Extracted records:
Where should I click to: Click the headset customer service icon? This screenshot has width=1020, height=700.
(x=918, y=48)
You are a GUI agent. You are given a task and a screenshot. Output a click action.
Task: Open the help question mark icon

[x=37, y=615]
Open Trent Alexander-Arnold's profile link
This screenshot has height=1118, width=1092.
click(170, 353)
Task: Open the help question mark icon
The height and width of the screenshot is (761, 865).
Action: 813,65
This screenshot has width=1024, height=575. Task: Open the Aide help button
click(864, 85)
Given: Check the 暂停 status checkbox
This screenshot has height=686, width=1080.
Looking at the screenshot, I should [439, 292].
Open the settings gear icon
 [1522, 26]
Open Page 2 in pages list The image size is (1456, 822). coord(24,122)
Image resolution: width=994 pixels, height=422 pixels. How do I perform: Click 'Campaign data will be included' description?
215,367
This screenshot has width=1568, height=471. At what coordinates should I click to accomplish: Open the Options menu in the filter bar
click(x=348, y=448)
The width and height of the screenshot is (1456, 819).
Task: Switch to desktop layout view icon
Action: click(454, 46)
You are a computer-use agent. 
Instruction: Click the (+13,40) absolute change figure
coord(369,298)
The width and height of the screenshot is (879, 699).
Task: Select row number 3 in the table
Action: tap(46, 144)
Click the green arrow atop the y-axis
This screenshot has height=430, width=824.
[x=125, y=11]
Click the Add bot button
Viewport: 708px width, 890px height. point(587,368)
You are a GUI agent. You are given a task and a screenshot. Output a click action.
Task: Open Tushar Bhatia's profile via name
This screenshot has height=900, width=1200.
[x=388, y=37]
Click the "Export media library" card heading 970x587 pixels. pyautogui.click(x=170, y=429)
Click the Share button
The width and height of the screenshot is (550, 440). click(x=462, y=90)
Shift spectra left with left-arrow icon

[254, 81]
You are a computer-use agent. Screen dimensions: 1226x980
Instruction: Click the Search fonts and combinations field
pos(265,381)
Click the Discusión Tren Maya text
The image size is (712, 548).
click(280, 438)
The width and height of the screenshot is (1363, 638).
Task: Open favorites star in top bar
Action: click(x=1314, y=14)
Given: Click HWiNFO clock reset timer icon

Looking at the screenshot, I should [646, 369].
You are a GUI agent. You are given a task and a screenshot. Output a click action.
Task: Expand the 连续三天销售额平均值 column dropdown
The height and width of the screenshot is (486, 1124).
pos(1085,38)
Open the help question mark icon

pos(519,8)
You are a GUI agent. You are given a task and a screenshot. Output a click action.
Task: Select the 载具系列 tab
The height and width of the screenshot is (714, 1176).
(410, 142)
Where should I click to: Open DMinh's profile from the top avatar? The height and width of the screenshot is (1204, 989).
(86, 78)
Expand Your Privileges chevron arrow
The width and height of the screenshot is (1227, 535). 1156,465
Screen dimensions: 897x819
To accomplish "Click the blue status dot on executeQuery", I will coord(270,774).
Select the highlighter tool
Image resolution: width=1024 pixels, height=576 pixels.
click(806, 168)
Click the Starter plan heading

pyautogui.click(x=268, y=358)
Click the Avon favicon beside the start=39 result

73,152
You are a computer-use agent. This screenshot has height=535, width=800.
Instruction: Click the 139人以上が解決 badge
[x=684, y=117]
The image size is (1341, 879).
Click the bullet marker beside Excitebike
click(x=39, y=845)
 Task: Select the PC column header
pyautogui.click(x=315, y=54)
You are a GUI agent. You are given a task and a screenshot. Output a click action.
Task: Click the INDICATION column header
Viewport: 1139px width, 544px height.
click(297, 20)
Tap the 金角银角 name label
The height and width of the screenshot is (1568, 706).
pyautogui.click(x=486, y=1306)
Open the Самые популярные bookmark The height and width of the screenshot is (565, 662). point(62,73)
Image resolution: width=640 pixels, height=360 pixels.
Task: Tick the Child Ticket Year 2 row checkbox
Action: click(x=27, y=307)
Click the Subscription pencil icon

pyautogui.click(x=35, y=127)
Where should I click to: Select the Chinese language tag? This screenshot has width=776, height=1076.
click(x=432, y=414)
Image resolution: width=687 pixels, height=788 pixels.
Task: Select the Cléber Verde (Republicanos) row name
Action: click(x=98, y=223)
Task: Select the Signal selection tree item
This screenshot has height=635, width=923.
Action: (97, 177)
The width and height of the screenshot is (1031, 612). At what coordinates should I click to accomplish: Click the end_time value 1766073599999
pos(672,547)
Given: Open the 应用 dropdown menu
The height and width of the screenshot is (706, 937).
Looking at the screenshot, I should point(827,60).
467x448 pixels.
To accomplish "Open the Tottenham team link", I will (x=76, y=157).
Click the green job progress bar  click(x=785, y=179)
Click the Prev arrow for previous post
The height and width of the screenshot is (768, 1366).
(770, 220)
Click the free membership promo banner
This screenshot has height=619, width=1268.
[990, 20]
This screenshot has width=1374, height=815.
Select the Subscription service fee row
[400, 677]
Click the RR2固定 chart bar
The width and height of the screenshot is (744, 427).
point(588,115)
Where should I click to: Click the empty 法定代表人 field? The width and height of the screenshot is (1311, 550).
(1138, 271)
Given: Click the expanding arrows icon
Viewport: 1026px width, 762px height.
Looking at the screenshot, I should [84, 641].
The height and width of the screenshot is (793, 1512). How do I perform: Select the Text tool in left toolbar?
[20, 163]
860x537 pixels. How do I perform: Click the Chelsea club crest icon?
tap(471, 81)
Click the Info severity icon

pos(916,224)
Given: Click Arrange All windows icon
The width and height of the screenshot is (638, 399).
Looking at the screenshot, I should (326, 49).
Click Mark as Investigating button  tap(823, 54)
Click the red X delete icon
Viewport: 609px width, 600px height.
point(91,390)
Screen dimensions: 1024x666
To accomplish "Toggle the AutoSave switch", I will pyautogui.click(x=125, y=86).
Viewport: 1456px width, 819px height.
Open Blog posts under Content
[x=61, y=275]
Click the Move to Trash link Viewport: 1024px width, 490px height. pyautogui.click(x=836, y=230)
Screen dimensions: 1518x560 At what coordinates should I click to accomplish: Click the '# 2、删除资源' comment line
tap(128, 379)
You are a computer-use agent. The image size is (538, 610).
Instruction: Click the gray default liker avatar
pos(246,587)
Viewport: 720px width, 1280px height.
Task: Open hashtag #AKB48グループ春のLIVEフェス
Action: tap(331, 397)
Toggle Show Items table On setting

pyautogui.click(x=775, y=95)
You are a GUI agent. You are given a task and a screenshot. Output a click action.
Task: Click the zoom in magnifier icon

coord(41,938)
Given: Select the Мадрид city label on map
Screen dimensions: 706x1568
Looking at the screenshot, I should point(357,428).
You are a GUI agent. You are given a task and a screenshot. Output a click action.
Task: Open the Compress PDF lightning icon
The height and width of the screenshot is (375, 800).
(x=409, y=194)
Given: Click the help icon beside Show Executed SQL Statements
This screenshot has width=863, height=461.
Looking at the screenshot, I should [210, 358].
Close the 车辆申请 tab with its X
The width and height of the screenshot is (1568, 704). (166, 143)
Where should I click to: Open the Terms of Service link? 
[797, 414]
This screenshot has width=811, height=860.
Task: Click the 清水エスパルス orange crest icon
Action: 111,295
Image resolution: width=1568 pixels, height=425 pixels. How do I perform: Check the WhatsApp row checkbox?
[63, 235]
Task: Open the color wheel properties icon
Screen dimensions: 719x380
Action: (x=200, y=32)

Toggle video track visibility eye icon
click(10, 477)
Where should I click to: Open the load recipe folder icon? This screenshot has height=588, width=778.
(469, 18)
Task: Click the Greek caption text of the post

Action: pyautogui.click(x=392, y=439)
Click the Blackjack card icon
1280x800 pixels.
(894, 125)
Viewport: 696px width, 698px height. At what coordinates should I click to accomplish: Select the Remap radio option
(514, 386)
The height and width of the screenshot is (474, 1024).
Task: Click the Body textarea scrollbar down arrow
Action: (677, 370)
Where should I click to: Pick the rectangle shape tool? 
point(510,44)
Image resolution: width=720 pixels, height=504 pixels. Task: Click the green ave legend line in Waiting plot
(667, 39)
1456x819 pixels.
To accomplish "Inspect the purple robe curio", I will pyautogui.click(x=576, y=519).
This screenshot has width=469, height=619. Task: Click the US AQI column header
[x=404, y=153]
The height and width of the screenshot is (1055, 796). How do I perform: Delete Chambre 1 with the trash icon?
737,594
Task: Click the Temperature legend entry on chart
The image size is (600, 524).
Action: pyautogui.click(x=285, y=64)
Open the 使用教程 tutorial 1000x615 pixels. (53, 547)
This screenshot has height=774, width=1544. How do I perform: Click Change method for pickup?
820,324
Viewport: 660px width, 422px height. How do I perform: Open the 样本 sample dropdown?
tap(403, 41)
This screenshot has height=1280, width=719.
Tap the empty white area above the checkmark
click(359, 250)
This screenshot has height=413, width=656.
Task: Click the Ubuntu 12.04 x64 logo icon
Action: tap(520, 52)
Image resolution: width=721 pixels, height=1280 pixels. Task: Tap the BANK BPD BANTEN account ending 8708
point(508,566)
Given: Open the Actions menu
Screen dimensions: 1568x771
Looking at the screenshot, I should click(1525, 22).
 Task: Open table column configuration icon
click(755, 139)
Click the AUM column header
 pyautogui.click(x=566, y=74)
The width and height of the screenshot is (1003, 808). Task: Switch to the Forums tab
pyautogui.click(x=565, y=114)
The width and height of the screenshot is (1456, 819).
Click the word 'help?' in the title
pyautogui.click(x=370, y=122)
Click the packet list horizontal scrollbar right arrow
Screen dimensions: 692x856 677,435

THE TASK | What is needed here is one number: how many lines of the entries hold the string "chart".

OUTPUT OF THE EXERCISE | 2